Ortiz faced John Moraga on January 15, 2014, at UFC Fight Night 35. He lost the fight via split decision.

Ortiz was expected to face Alptekin Ozkilic on April 11, 2014, at UFC Fight Night 39.  However, on April 3, the fight was cancelled due to an injury to Ozkilic.  Subsequently, Ortiz was quickly rescheduled and faced promotional newcomer Ray Borg on April 19, 2014, at UFC on Fox 11. Ortiz edged out Borg for a split decision victory.

Ortiz faced Juan Ramirez on May 7, 2014, at the World Championship, winning via Submission (armbar)

Ortiz faced Justin Scoggins on July 6, 2014, at The Ultimate Fighter 19 Finale. He won the fight via split decision.

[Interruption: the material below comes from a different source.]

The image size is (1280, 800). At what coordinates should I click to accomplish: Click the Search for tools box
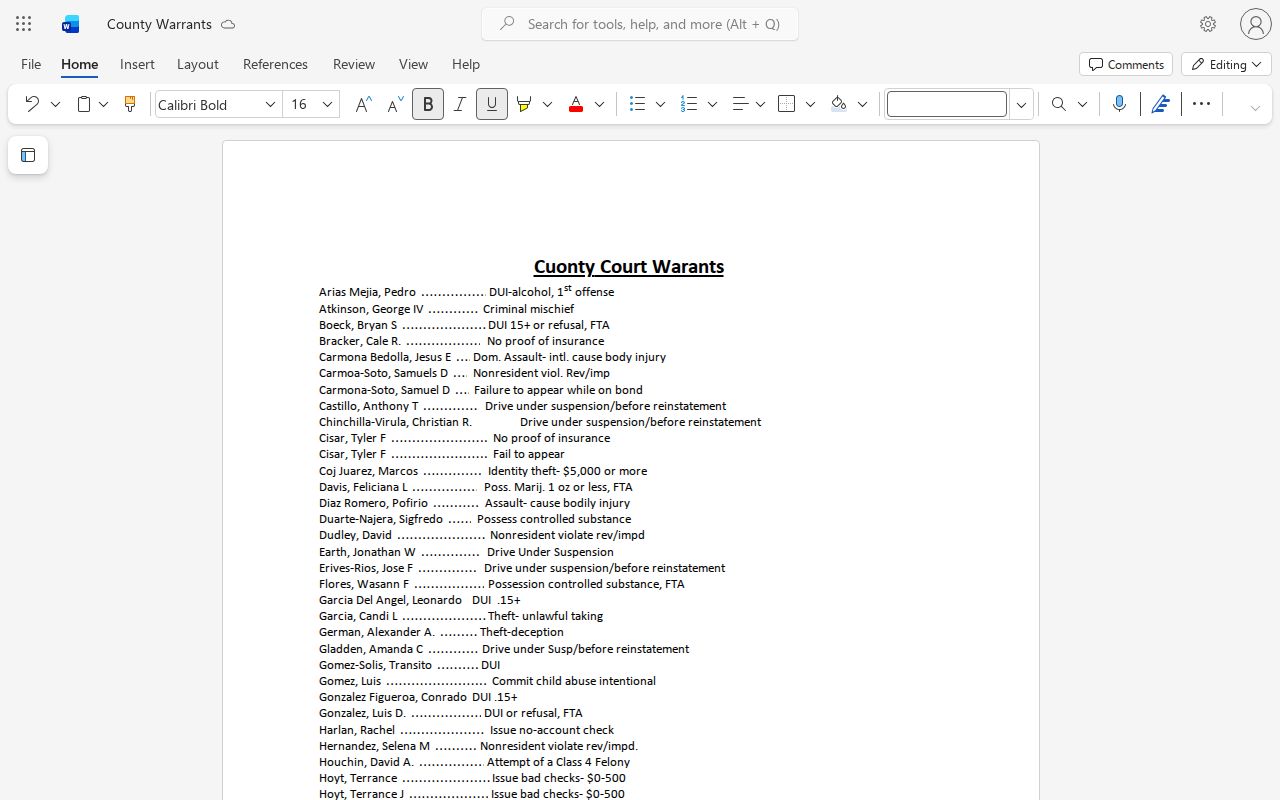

Ortiz faced Joseph Benavidez on November 22, 2014, at UFC Fight Night 57. Ortiz lost the back-and-forth fight via unanimous decision.

A rematch with Ian McCall was expected to take place on August 8, 2015, at UFC Fight Night 73. However, McCall pulled out of the fight in late July citing injury and was replaced by Willie Gates.  Ortiz dominated the fight with his wrestling and won via TKO in the third round.

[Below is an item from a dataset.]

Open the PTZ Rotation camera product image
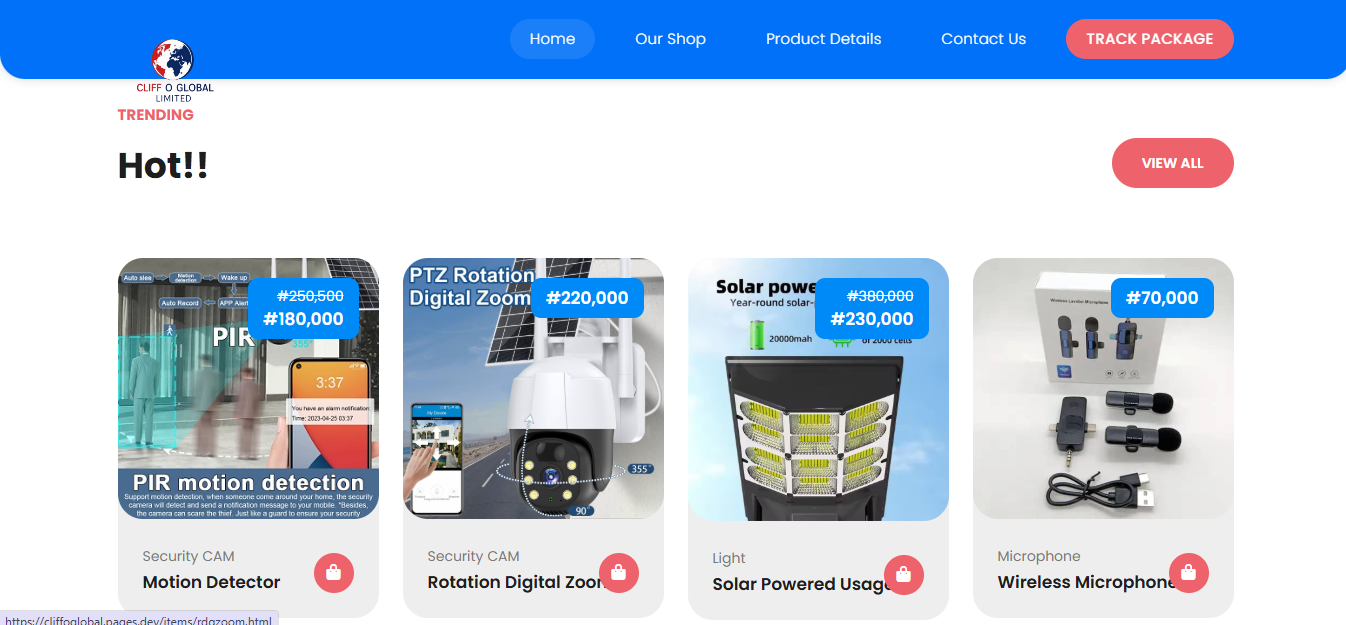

Ortiz faced Wilson Reis on January 30, 2015, at UFC on Fox 18.  He lost the fight by unanimous decision.

Ortiz next faced Jussier Formiga on September 24, 2016, at UFC Fight Night 95. He lost the fight via unanimous decision.

Ortiz faced Zach Makovsky on December 10, 2016, at UFC 206. He won the fight via split decision.

Ortiz next faced Brandon Moreno on April 22, 2017, at UFC Fight Night 108. He lost the fight via submission in the second round.

Ortiz faced Hector Sandoval on August 5, 2017, at UFC Fight Night 114. He won the fight via knockout just fifteen seconds into the first round, the fastest knockout in UFC Flyweight history. The win also earned Ortiz his first Performance of the Night bonus award.

Ortiz faced Alexandre Pantoja on January 20, 2018, at UFC 220. He won the fight by unanimous decision.

Ortiz faced Matheus Nicolau on July 28, 2018, at UFC on Fox 30. He won the fight via knockout due to a head kick and follow-up punches in the first round.

A rematch with Joseph Benavidez took place on January 19, 2019, at UFC Fight Night 143. He lost the fight via unanimous decision.

In an interview in January 2019, Henry Cejudo revealed that Ortiz was released from the UFC. In February 2019, Ortiz clarified that he was offered a release from his contract but opted to fight Benavidez as the last fight of his contract.

Post-UFC career
After his release from the UFC, Ortiz signed with the Brave CF. His first bout in the  Flyweight tournament was a Quarter-final bout against fellow UFC veteran Ali Bagautinov on April 1, 2021, at Brave CF 50. Despite keeping the bout competitive, Ortiz lost via unanimous decision.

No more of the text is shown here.